In the end, how bad is the situation? Ironically, in a modern warship much of the money goes to the combat system, but that is the easiest element of the ship to rip out and replace (the system bus may be a different proposition). Despite all of its criticisms, the report says quite clearly that the hull of the Collins class is quite sound. The problems can all be fixed, given time and some investment. The diesel engines can be fixed or replaced. The combat direction system can be ripped out and its consoles and software replaced altogether, probably without opening the hulls at all. It may even be that inserting the U.S. equipment and modifying the software will solve most of the problem. The comforting point here is that software often dominates the way a combat system works, and that the software is easiest to replace, from a physical point of view (writing software is a very different proposition). Perhaps the gamble the Australians took, in undertaking to build a new class of submarines despite limited experience, will turn out all right in the end. Perhaps, too, they will take the opportunity to seek some commonality in software among their submarines, their surface fleet, and other defense systems.
An alternative lesson may be that the Australians' error was to try to integrate two major electronic systems, the sonar and the combat system, which were not entirely compatible. The Collins-class project probably was the most complex the Australians had yet attempted, although it may be rivaled by some of the proposed upgrades of Oliver Hazard Perry (FFG-7)-class frigates. It may have been disastrous mainly because the Australians never realized the extent to which they were not buying anything quite off the shelf. The French normally sell their sonars in combination with French submarine combat systems. Presumably the French systems did not meet Australian requirements. It is probably also true, however, that the way the French divide up functions between sonar and combat direction differed from Rockwell's practice. It is quite possible that the difference was overlooked in hopes that the combination could indeed be assembled at the desired fixed price. That sort of disaster has happened before, and surely it will happen again.

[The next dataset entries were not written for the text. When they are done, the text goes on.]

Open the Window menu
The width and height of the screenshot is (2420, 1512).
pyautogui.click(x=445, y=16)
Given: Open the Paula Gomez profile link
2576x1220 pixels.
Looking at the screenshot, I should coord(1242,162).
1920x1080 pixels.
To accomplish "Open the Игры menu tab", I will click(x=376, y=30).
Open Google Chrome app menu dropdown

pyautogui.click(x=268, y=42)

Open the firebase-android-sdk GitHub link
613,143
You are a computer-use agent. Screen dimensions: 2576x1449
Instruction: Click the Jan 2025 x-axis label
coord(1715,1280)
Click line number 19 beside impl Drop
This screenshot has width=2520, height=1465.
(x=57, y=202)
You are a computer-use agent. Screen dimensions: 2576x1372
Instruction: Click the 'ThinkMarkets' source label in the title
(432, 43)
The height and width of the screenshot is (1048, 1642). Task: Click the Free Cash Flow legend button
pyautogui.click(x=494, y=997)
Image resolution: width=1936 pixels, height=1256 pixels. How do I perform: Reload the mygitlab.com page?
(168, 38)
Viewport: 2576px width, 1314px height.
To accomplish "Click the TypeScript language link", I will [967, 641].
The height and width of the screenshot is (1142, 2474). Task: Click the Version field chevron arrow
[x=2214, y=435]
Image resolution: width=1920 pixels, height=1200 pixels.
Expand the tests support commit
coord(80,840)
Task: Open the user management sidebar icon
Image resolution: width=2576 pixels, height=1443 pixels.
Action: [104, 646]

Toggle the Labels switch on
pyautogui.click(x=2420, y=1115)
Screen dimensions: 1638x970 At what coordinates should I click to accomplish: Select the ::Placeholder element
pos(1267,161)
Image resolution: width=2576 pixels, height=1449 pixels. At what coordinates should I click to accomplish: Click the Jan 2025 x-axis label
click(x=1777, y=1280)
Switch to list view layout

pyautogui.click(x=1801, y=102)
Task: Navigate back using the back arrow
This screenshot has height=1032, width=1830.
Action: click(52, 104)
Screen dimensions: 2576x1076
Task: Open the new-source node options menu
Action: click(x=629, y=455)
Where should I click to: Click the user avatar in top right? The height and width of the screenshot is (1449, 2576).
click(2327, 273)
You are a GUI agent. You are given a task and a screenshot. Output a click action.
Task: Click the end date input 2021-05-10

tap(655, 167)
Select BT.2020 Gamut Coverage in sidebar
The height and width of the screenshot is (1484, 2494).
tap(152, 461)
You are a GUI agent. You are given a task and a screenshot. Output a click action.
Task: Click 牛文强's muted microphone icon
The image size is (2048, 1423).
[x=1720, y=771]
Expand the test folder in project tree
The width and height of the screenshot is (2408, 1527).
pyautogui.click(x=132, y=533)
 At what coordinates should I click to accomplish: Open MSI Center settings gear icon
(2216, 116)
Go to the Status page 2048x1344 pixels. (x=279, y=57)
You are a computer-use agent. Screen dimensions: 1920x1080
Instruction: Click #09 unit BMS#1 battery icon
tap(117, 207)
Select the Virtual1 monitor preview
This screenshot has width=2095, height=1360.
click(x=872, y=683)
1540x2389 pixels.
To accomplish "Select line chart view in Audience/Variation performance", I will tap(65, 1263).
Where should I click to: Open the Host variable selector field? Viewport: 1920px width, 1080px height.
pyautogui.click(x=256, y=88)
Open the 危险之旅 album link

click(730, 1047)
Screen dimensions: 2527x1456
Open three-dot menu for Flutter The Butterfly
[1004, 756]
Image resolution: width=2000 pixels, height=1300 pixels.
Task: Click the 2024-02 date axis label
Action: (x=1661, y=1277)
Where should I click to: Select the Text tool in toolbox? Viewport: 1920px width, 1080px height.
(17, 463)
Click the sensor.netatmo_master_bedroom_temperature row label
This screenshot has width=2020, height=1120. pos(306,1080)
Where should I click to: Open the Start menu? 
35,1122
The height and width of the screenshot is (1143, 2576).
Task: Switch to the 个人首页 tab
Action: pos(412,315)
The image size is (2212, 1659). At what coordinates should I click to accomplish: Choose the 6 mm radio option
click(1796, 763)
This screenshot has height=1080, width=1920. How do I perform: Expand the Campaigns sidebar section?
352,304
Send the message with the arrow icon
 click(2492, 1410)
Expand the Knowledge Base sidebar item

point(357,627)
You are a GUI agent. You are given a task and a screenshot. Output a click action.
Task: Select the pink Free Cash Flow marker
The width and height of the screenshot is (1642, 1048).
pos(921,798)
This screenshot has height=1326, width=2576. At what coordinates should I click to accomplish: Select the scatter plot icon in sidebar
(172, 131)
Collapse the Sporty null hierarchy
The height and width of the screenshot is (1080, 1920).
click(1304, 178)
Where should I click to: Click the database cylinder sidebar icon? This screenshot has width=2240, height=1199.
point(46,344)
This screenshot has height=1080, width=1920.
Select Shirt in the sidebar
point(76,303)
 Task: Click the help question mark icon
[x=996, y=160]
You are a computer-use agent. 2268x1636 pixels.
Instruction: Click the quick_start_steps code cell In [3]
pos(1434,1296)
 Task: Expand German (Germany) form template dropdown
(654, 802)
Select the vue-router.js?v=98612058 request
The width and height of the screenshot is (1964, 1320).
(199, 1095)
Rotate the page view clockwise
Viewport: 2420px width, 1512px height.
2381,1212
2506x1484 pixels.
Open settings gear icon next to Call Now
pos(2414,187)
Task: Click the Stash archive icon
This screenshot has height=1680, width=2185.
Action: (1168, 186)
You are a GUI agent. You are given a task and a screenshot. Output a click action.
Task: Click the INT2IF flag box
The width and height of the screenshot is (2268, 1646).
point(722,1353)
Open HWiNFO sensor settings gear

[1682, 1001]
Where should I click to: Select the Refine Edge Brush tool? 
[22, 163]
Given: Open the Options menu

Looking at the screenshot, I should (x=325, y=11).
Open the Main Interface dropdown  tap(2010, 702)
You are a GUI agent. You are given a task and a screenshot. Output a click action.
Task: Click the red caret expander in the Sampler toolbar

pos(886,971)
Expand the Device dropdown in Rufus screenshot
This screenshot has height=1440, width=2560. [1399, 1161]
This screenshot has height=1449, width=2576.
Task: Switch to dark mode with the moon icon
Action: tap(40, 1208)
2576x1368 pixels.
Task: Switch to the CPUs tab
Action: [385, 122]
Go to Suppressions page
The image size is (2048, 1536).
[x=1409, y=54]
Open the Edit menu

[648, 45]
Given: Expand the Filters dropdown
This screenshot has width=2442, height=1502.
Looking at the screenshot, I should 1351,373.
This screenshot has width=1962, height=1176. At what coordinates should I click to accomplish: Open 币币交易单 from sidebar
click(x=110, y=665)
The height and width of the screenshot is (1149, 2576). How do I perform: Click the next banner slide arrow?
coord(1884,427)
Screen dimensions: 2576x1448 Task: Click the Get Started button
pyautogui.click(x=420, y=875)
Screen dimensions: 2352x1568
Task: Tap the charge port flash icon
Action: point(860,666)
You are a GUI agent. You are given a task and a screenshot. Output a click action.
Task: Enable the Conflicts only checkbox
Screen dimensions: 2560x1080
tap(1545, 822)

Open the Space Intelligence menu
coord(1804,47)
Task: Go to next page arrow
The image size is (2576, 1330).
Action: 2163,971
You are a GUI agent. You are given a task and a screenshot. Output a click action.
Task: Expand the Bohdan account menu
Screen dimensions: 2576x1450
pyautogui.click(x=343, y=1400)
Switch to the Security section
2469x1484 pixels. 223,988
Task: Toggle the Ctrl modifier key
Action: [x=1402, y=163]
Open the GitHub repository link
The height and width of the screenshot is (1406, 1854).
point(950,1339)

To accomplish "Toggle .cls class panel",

In the United States, it is accepted that software may well be incompatible, and that the only cure is to run it in a shore test facility. The Australian report mentions a recently developed "virtual submarine," which may be used to test possible alternative replacement combat direction systems. It appears to be a land-based test site; that it has only recently been developed suggests that the absence of such a site was a major flaw in the combat system development process.